------ PASSAGE TO READ ------
Davis on AI capability and motivation

In a review of Superintelligence, NYU computer scientist Ernest Davis voices disagreement with a number of claims he attributes to Nick Bostrom: that “intelligence is a potentially infinite quantity with a well-defined, one-dimensional value,” that a superintelligent AI could “easily resist and outsmart the united efforts of eight billion people” and achieve “virtual omnipotence,” and that “though achieving intelligence is more or less easy, giving a computer an ethical point of view is really hard.”

These are all stronger than Bostrom’s actual claims. For example, Bostrom never characterizes building a generally intelligent machine as “easy.” Nor does he say that intelligence can be infinite or that it can produce “omnipotence.” Humans’ intelligence and accumulated knowledge gives us a decisive advantage over chimpanzees, even though our power is limited in important ways. An AI need not be magical or all-powerful in order to have the same kind of decisive advantage over humanity.
------ LISTING ------
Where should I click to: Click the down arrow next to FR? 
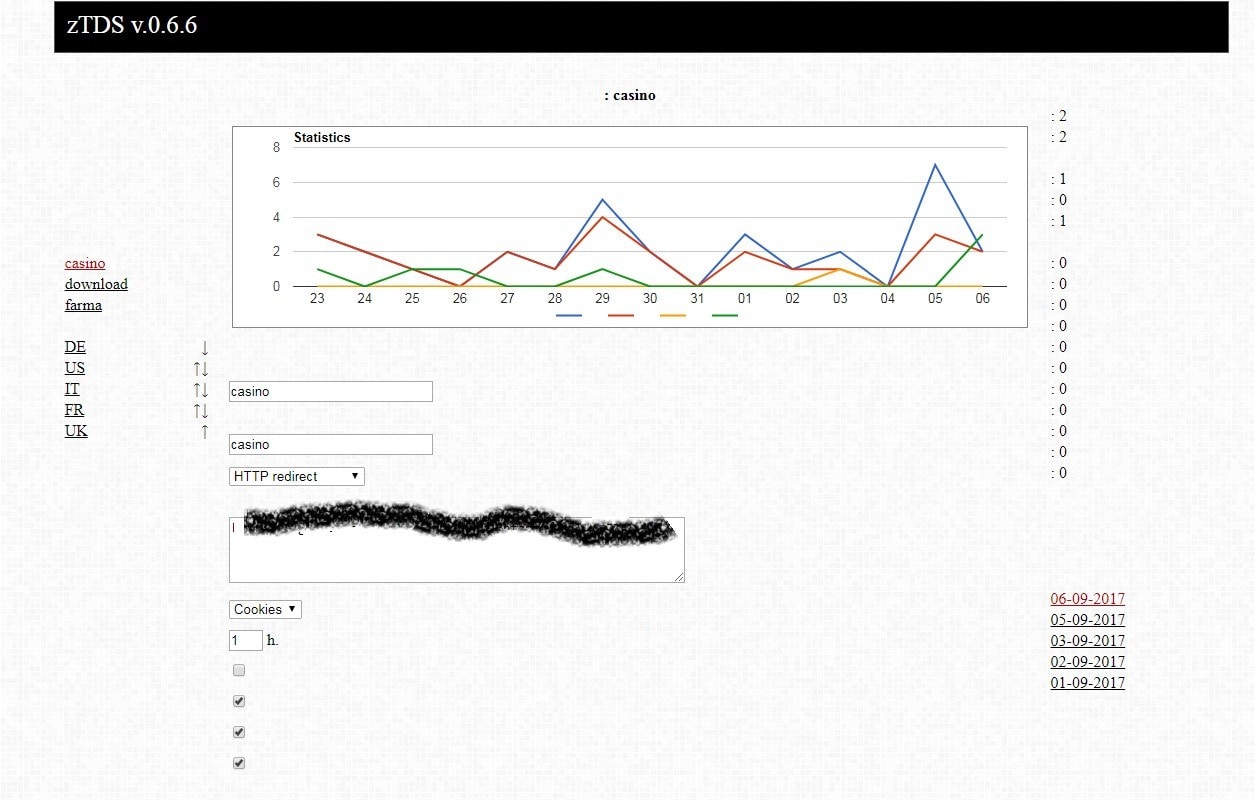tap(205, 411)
------
------ LISTING ------
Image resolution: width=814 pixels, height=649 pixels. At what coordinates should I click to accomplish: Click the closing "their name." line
------
## GIVEN INSTRUCTION
In the passage on Davis and Bostrom, list every quotation in quotation marks that appears in its first paragraph.

## EXERCISE SOLUTION
1. "intelligence is a potentially infinite quantity with a well-defined, one-dimensional value"
2. "easily resist and outsmart the united efforts of eight billion people"
3. "virtual omnipotence"
4. "though achieving intelligence is more or less easy, giving a computer an ethical point of view is really hard."